Smith is a .305 career hitter in the minors.
Smith, 23, has broken out as one of the Rangers' top outfield prospects this summer. Always known as a promising pure hitter in the past, Smith batted .321 between High-A Bakersfield, Double-A Frisco, and three rehab games in Arizona this season. He missed most of the second half after suffering a rib injury, but Smith has recovered and he is currently playing for Team Canada in the Baseball World Cup.

The Toronto native's Double-A numbers took a hit after he tried to play through the rib ailment, but he still batted .309 with nine doubles, three home runs, and 32 RBI's in 36 games.

A left-handed hitter and left-handed thrower, Smith is likely relegated to left field because of his below-average arm strength, but he is athletic and covers enough ground to get by.

On the whole, Smith's game is somewhat comparable to Rangers left fielders Rusty Greer and David Murphy.
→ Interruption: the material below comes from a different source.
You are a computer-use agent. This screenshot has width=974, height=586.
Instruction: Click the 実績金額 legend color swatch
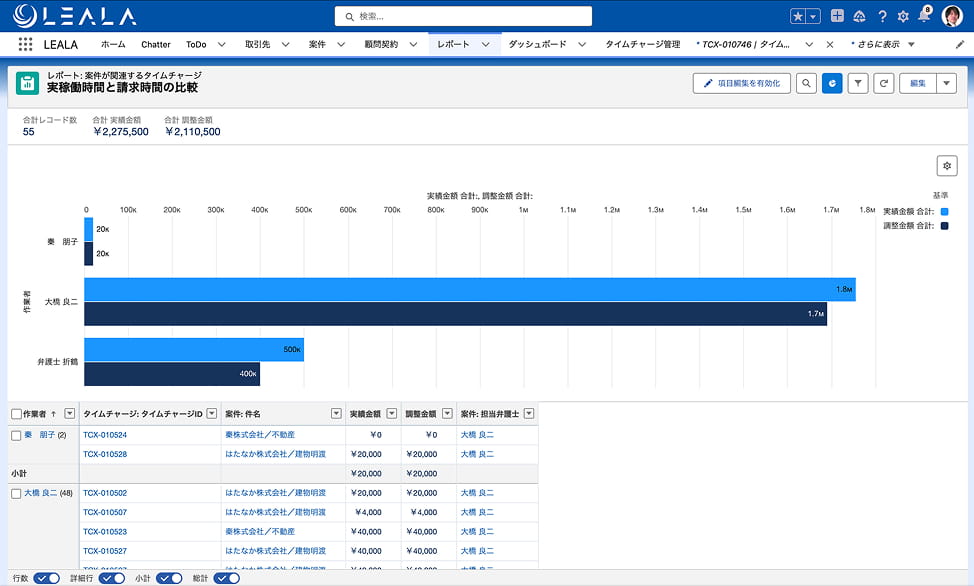pyautogui.click(x=944, y=212)
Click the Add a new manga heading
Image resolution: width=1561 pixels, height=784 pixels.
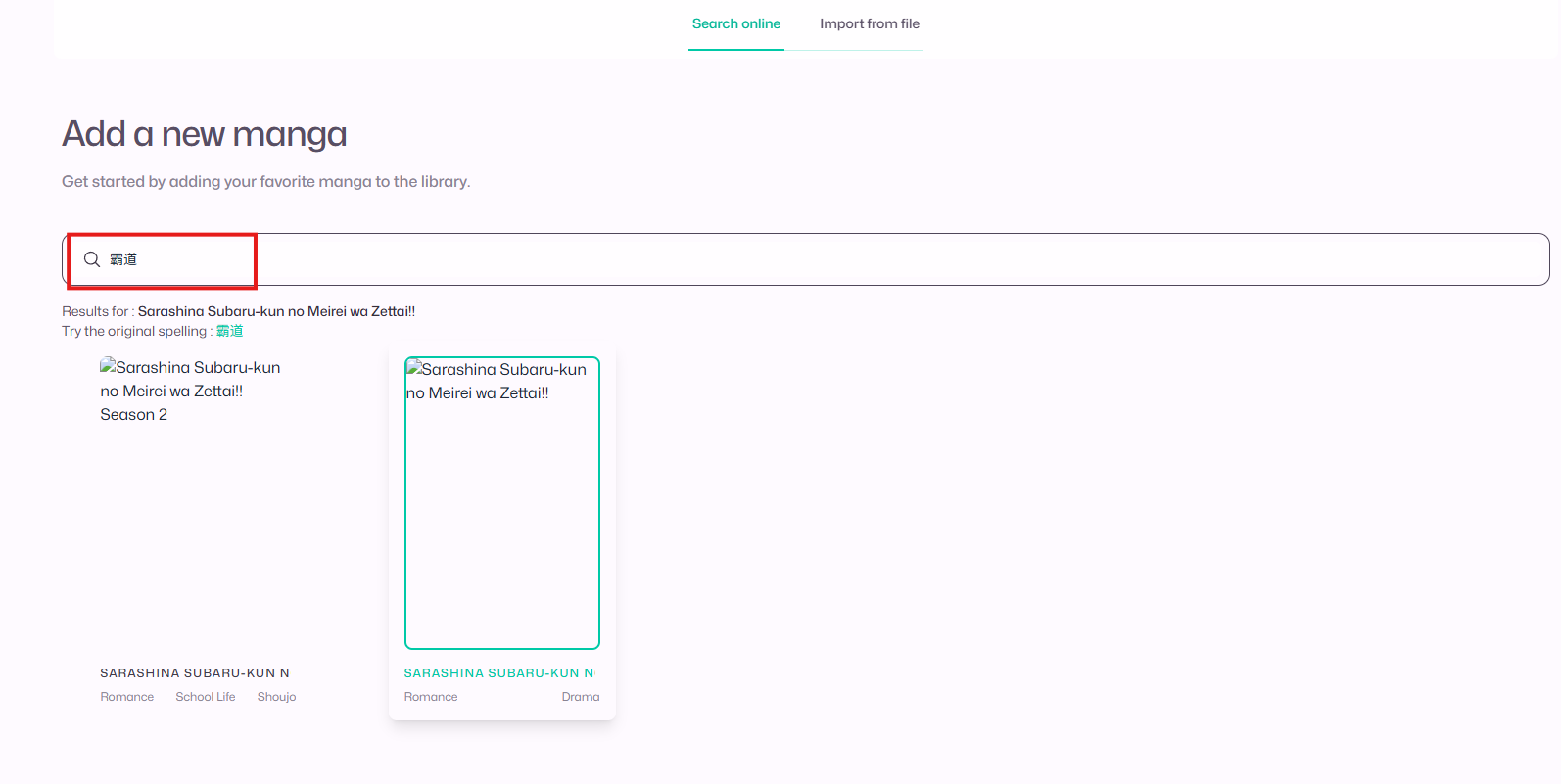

He has a plus hit tool and should hit for a solid average regardless of what level he is at. Additionally, Smith has more raw power than he has shown in games thus far. He could feasibly hit between 15 to 20 home runs in a Major League season, but he projects as more of a gap-to-gap guy.

At 6-foot-3, 225-pounds, Smith has a big frame, but he is surprisingly quick, showing slightly above-average speed. The Arizona State product is also an intelligent baserunner who knows how to pick his spots. After swiping 21 bags at Single-A Clinton in 2008, he had 17 steals in 19 tries in just 74 games this season.

Pina has a plus arm.
The 22-year-old Pina will be eligible for the Rule 5 Draft after this season, and it was beginning to look like the Rangers weren't planning on protecting him.

Pina profiles as big-league backup catcher, but he has some promising tools, including a plus arm. The backstop gunned down 40% of potential basestealers with Frisco last year, and he is nailing them at a 31.8% clip [35-of-110] this season.

While Pina's game has made significant strides in the last two seasons, he still must improve his game-calling skills. The native of Venezuela has practically mastered the English language in recent years, allowing him to effectively communicate with every member of his pitching staff, regardless of native language.

The primary concern regarding Pina's game has always been his bat, and though he still doesn't profile as much of a hitter, he is developing a bit. In 86 games with Single-A Clinton in 2007, Pina batted just .228 with 14 extra-base hits in 281 at-bats.

Pina has outstanding hand-eye coordination, allowing him to put the bat on the ball with regularity, but he still must improve his plate discipline. The 5-foot-11, 185-pound prospect often swings at pitches that he cannot barrel up—pitches that he would be best served taking. Still, his discipline has improved slightly since reaching the Texas League last summer.

When Pina does make solid contact, the ball can jump off his bat. He is beginning to show some raw power, as evidenced by his 17 doubles and eight home runs with the RoughRiders. He made waves early in the season by batting .481 in 13 April contests.

However, Pina scuffled at the plate for much of the season, hitting just .209 as Frisco's full-time catcher in May, June and July. Pina was on another hot streak [9-for-18 with four doubles and one home run] in mid-August before suffering a hip injury that still has him on the disabled list.